This year, emphasize green – here’s how.
- Use magazine covers, comics, old sheet music, a too-small shirt, a tea towel or colored newsprint for wrapping presents. While gift giving and wrapping presents date back to early Rome, modern mass-produced gift paper became commercially available in 1903 in the United States. In 1917, the Hall Brothers’s (Hallmark) typical offering of green, red and white tissue paper had sold out in their Kansas City, Mo., store a few days before Christmas. The resourceful owner, Rollie Hall, had sheets of decorative envelope liners shipped over from a manufacturing plant which quickly sold out, and a new industry of one-time-use paper was born. Reduce your post-holiday waste and imaginatively re-use products to wrap gifts.
- Purchase local, organically grown foods for your holiday dinner. Not only does it taste better, but it helps the local economy, reduces the carbon footprint of food that on-average travels 1,200 miles to your table and reduces the amount of pesticides used. Grasshoppers, farmers markets and some grocery stores offer locally grown foods.
- Give a gift that keeps on giving throughout the year. Buy a membership to a local museum, natural area or environmental organization; adopt a wilderness area or endangered species; give tuition for a class. A gift does not have to be an object that may eventually end up in a landfill. It can be anything that enhances the recipient’s life. Use your imagination.

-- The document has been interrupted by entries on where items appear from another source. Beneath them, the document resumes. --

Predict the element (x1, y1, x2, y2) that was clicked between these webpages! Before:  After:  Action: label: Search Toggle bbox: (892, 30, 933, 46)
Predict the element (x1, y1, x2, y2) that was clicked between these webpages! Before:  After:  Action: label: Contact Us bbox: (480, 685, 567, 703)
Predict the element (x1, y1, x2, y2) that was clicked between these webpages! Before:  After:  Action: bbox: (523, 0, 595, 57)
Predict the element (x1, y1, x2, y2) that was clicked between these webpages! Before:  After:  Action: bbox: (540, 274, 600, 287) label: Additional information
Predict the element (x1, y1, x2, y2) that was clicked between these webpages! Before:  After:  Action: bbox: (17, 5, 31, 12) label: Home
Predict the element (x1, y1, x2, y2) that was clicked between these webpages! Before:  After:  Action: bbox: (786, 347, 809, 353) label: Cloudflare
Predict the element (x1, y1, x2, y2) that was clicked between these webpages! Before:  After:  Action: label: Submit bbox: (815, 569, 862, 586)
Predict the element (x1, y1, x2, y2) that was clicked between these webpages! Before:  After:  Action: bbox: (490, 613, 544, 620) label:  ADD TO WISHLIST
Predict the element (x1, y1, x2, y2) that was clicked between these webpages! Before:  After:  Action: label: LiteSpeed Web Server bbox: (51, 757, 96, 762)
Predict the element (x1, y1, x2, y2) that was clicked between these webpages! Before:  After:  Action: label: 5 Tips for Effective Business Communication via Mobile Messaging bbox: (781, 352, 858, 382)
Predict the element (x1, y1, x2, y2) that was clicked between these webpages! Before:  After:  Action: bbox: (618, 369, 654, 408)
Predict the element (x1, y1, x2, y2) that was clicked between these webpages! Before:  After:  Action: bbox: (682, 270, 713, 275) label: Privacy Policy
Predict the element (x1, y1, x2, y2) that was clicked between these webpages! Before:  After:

- Artificial tree, cut tree or live tree? The tradition of decorating an evergreen tree at Christmas probably began in Latvia or in Germany in the 16th century, and was introduced to the United States by German immigrants in the late 18th century. To many people, the tree symbolizes the holidays, but you can create symbolic “trees” using fruit, baked goods, candles, cloth, strings of cranberries or popcorn. The best-loved “tree” in my family was a clump of uniquely shaped cedar roots that stood 12-feet high in our living room and stayed for five years serving also as an Easter, 4th of July and fall tree. Artificial trees are made mostly of recycled PVC, with an environmental footprint less than a cut tree if it is used for 15 or more years. Cut trees are mostly grown as an agricultural product, but should be reused after the holidays as mulch or for wildlife habitat as a brush pile. Live trees can be replanted after the holidays, but, because late December is not an ideal time to plant, mortality rates are high.